Umat Islam di Indonesia terus menerus kena fitnah. Kalau berusaha mengamalkan tauhid yang bersih dituduh radikal tidak ada toleransi, kalau berusaha berjihad membela Islam dan ummat Islam yang tertindas dituduh teroris. Ajaran Islam yang lurus diganggu, diobok-obok diselewengkan dan banyak lagi fitnah-fitnah yang menghantam Islam dan umat Islam di negara kafir.
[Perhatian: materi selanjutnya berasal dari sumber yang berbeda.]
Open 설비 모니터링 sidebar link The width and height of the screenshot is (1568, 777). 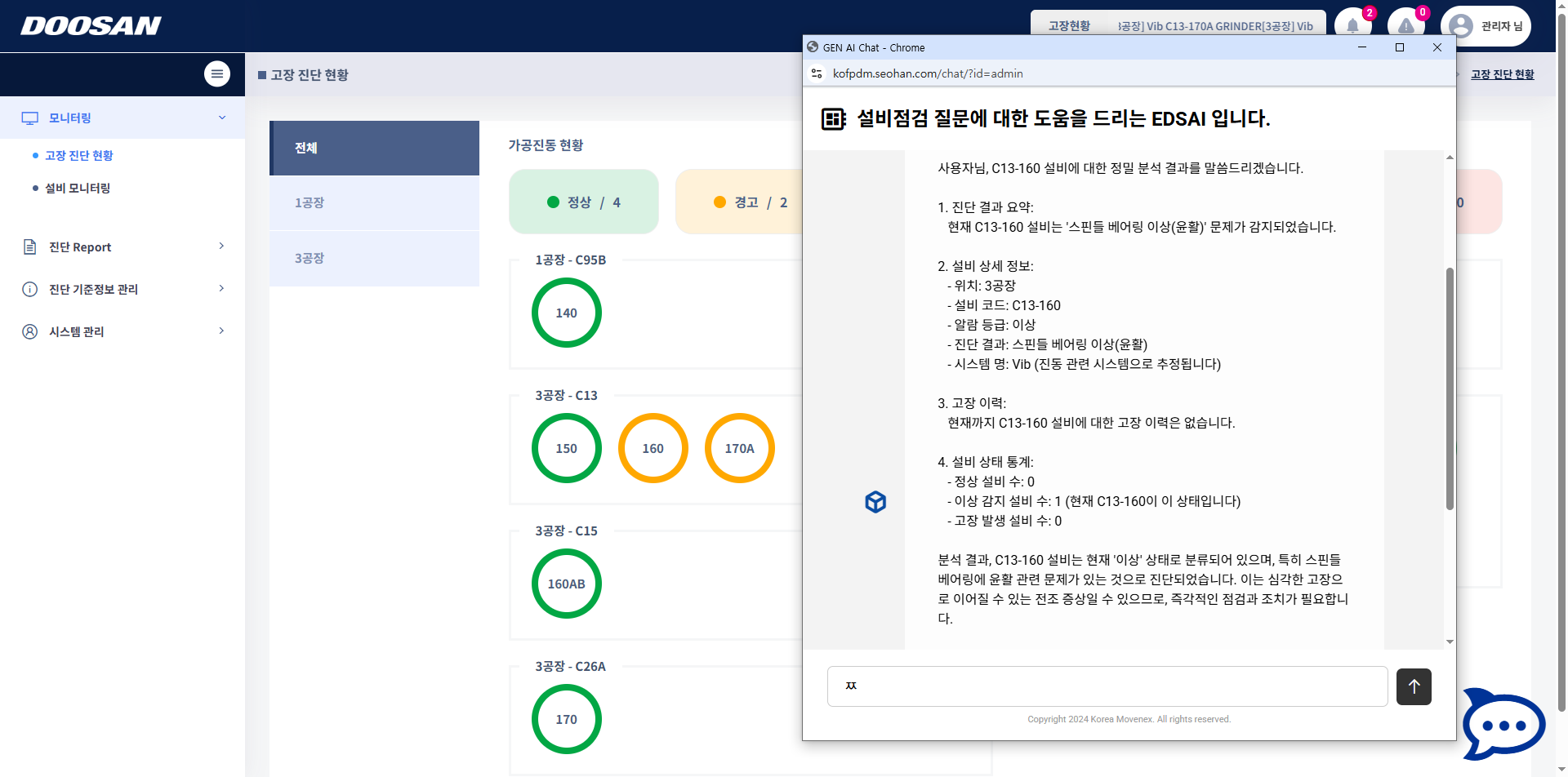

Yang paling menyakitkan hati adalah syariat Islam yang dilecehkan dan diobok-obok secara biadab seperti ibadah i’dad di Aceh dikatakan perbuatan terror, dan muslim yang berjihad dikatakan teroris. Maka Islam dan ummat Islam tidak akan hidup aman dan selamat tauhidnya bila tinggal di negara kafir. Baru aman, tenteram iman dan tauhidnya selamat bila tinggal di negara Islam. Sedangkan Jihad adalah syareat Allah untuk melindungi dan Islam dan kaum Muslimin sebagaimana firman Allah:
"Diwajibkan atas kamu berperang, padahal berperang itu adalah sesuatu yang kamu benci. Boleh jadi kamu membenci sesuatu, padahal ia amat baik bagimu, dan boleh jadi (pula) kamu menyukai sesuatu, padahal ia amat buruk bagimu; Allah mengetahui, sedang kamu tidak mengetahui" (Qs Al-Baqarah 216).
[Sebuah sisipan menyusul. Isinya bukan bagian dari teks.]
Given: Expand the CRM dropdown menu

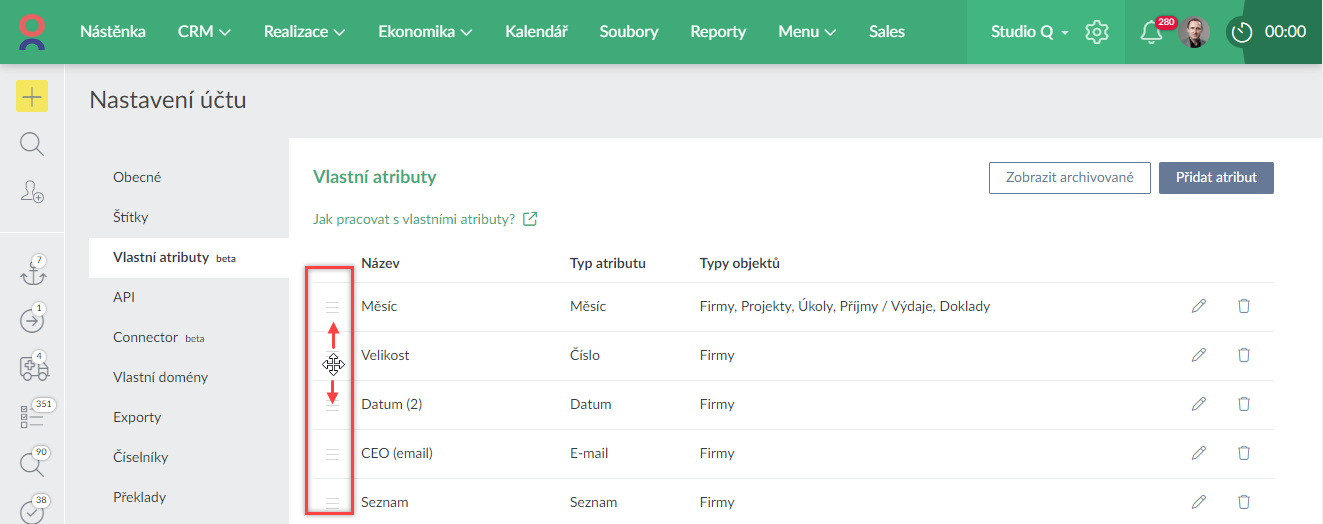Looking at the screenshot, I should tap(204, 32).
"Hai orang-orang yang beriman, sukakah kamu aku tunjukkan suatu perniagaan yang dapat menyelamatkanmu dari azab yang pedih? (yaitu) kamu beriman kepada Allah dan RasulNya dan berjihad di jalan Allah dengan harta dan jiwamu. Itulah yang lebih baik bagimu, jika kamu mengetahui" (Qs Ash-Shaff 10-11).
"Jika kamu tidak berangkat untuk berperang, niscaya Allah menyiksa kamu dengan siksa yang pedih dan digantinya (kamu) dengan kaum yang lain, dan kamu tidak akan dapat memberi kemudharatan kepada-Nya sedikitpun. Allah Maha Kuasa atas segala sesuatu" (Qs Al-Anfal 39).
Dalam konsep BNPT, menegakkan khilafah/daulah dan syariat Islam disimpulkan sebagai tujuan aktual terorisme, sedangkan jihad fi sabilillah dijadikan salah satu fokus radikalisasi, yang pada akhirnya dituduh sebagai gerakan radikal selanjutnya dijadikan musuh negara/bangsa (Terorisme dan Strategi Pencegahannya, BNPT, Ansyad Mbai, Halaqoh Nasional Penanggulangan Terorisme). Seyogyanya Mindset semacam ini jangan pernah adan ada karena hanya akan mengulang dan mengajak kita kembali kepada masa lalu yaitu menjadikan umat Islam sebagai musuh negara. Padahal sejarah mengatakan bahwa negeri ini tegak di atas darah umat Islam sebagai syuhada yang berjuang untuk kemerdekaan dari imprialisme kafir. Namun sayang pada saat membangun konsep bernegara belum tercapai konsesus yang sempurna dan masih menyisakan persoalan persoalan ideologis hingga saat ini.
JIHAD MUST TO BE CONTINUE
Jangan pernah ada dalam pikiran kita bahwa dengan membunuh,menangkap dan memburu mujahidin serta memberangus gerakan Jihad,atau merancang,merivisi dan memproduksi undang undang akan menghentikan Jihad.karena Jihad harus ada pada tiap zaman sebagaimana adanya kekafiran pada zaman,dan Jihad tak pernah terkalahkan sebagaimana hadits nabi:
“Jihad akan terus berlangsung hingga hari Qiyamat” juga hadits nabi yang lain: Akan senantiasa ada sekelompok uumatku yang berperang di atas kebenaran. Mereka meraih kemenangan atas orang-orang yang memerangi mereka, sampai akhirnya kelompok terakhir mereka memerangi Dajjal" (HR Muslim: Kitabul Fitan No. 3550).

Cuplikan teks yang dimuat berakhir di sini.